Ø Hold (pauze): een gesprek in pauze schakelen.
Ø Add Call (nieuw gesprek): een ander telefoonnummer invoeren en bellen.
Ø End Call (einde gesprek): druk op om het gesprek af te sluiten.
3. Contacten
Met deze functie kunt u door uw contacten bladeren, namen en nummers vastleggen, wijzigen en
verwijderen, in de telefoon en op de simkaart. In de contactenlijst drukt u op 'Contacts' of Call log'
(gesprekkenlijst) of 'Favorites' (favorieten) om tussen deze functies te schakelen.
3.1. Contactenlijst
In de contactenlijst drukt u op de toets [Menu] om de volgende functies te openen:
3.1.1. Zoeken
Contacten zoeken die in de telefoon en op de simkaart zijn opgeslagen, met behulp van
sleutelwoorden.
3.1.2. Contacten weergeven
Bepaal de weergavestijl van de contactenlijst: All contacts with phone numbers (alle
contacten met telefoonnummers), of All Contacts with (alle contacten met) kaart
SIM1/kaart SIM2, telefoon, Customize (persoonlijk).
3.1.3. Import/export
U kunt contacten van de SD-kaart, SIM1 of SIM2 exporteren of importeren.

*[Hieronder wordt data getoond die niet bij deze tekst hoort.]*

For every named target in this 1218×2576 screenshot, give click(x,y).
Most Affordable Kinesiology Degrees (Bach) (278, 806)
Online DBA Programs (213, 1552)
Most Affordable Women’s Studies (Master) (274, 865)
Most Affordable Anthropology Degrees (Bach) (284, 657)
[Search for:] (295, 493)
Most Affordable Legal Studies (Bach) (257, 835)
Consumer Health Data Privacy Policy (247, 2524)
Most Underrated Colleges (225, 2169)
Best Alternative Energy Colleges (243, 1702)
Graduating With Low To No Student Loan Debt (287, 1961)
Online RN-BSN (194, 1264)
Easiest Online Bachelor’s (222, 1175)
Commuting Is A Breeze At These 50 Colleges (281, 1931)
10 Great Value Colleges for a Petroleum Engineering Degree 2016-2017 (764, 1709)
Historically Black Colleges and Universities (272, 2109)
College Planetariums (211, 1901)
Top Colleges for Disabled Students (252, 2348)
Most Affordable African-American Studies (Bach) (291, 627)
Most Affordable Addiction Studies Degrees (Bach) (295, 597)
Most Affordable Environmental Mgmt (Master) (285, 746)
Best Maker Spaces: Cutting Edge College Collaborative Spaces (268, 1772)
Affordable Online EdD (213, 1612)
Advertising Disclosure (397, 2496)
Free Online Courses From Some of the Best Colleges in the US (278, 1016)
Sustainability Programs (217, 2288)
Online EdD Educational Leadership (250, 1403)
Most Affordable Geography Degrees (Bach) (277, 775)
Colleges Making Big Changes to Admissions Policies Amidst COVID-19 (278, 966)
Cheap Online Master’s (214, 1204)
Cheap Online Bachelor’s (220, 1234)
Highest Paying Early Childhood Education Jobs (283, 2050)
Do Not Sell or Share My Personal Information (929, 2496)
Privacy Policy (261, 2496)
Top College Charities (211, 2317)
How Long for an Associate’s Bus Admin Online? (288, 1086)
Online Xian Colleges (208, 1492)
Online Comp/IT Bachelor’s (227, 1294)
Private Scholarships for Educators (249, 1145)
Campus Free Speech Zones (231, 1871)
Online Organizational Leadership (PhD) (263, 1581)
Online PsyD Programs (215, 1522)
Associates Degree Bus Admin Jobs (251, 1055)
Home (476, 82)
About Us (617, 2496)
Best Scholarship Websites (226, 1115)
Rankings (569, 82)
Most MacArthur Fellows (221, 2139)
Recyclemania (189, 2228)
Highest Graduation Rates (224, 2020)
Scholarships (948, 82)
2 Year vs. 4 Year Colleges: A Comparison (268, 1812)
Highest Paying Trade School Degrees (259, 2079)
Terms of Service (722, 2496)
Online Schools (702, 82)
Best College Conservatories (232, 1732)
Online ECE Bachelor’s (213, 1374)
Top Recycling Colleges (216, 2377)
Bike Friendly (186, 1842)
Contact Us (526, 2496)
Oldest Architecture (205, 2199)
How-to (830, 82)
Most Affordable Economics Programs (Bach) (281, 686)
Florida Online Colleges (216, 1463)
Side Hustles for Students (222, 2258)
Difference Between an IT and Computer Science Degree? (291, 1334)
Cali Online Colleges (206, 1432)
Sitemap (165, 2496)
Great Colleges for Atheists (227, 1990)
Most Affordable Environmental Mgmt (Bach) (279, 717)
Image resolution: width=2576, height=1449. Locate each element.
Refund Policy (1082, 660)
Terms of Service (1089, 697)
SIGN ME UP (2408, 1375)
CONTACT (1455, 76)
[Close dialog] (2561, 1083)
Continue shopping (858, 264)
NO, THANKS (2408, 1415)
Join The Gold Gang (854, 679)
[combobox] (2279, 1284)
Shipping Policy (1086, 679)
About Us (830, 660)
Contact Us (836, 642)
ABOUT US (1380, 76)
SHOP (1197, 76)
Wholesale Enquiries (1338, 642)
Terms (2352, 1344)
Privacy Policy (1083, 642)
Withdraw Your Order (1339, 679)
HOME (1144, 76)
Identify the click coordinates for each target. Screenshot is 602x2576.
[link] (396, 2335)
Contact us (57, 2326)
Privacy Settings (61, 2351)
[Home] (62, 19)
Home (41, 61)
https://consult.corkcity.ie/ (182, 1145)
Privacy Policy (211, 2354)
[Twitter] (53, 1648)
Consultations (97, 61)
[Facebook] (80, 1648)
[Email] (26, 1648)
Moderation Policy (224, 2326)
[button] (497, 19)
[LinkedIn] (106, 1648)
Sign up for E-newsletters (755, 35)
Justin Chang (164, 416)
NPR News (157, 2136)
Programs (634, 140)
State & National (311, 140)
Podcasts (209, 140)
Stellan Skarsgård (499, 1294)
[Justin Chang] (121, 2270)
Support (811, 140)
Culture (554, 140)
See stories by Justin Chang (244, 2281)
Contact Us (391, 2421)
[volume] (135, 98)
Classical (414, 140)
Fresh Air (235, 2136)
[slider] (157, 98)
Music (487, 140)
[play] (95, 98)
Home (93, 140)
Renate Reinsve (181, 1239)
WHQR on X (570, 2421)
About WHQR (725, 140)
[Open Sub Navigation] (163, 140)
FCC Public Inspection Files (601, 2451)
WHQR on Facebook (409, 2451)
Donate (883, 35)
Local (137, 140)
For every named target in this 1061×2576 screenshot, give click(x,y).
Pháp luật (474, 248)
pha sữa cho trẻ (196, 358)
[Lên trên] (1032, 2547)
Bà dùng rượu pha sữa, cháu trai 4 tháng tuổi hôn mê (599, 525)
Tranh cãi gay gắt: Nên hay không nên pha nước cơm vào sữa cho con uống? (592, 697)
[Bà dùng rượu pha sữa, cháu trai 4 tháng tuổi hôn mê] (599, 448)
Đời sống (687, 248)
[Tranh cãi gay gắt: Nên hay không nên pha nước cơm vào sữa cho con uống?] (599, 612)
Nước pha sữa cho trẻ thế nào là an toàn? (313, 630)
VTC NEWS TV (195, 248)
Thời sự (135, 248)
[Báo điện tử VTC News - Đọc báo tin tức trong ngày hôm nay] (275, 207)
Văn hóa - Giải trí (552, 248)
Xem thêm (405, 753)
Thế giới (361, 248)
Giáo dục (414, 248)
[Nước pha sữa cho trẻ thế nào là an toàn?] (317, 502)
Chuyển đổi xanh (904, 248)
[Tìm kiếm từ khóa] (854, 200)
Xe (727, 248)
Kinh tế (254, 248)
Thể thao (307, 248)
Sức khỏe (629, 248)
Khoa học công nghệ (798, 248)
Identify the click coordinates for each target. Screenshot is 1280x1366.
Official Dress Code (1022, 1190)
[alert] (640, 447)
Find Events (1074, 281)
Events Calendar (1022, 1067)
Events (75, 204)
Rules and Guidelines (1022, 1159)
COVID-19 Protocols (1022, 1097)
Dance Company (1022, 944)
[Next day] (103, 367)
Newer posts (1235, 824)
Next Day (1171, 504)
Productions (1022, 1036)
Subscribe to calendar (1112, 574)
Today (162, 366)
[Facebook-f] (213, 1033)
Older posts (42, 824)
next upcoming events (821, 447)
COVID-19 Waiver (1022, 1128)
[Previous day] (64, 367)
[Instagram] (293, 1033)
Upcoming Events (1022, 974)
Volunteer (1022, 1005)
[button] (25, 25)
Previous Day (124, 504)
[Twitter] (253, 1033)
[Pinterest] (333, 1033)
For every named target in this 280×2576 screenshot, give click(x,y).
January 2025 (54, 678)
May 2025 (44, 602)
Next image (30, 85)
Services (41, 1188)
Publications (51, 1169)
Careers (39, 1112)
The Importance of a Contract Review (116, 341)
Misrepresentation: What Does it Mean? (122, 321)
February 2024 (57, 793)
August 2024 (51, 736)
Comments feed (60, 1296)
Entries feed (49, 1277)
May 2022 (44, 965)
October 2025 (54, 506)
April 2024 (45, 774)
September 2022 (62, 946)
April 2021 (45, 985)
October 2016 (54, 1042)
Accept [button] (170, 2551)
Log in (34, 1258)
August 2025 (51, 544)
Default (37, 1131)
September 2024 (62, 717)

Deel de geselecteerde
contacten via Bluetooth, e-mail of sms.
3.1.4. Accounts
Bepaal accounts en instellingen voor synchronisatie en beheer de contacten.
3.1.5. Instellingen
Bepaal de weergave-instellingen: Sort List by (sorteren op), View contact names as
(weergave contactnamen als).
3.1.6. Per batch verwijderen
Een, meerdere of alle contacten verwijderen
3.2. De contacten weergeven
3.2.1. Een nummer bellen in de contacten
Op het scherm dat de contacten weergeeft, drukt u op het gewenste contact en belt via de kaart
SIM1 of SIM2.
3.2.2. Een bericht verzenden
Op het scherm dat de contacten weergeeft, drukt u op om de berichteninterface te openen, voert
uw bericht in en stuurt het naar het telefoonnummer van uw contact, via kaart SIM1 of SIM2.
4. Gesprekkenlijst
Om de gesprekkenlijst te openen.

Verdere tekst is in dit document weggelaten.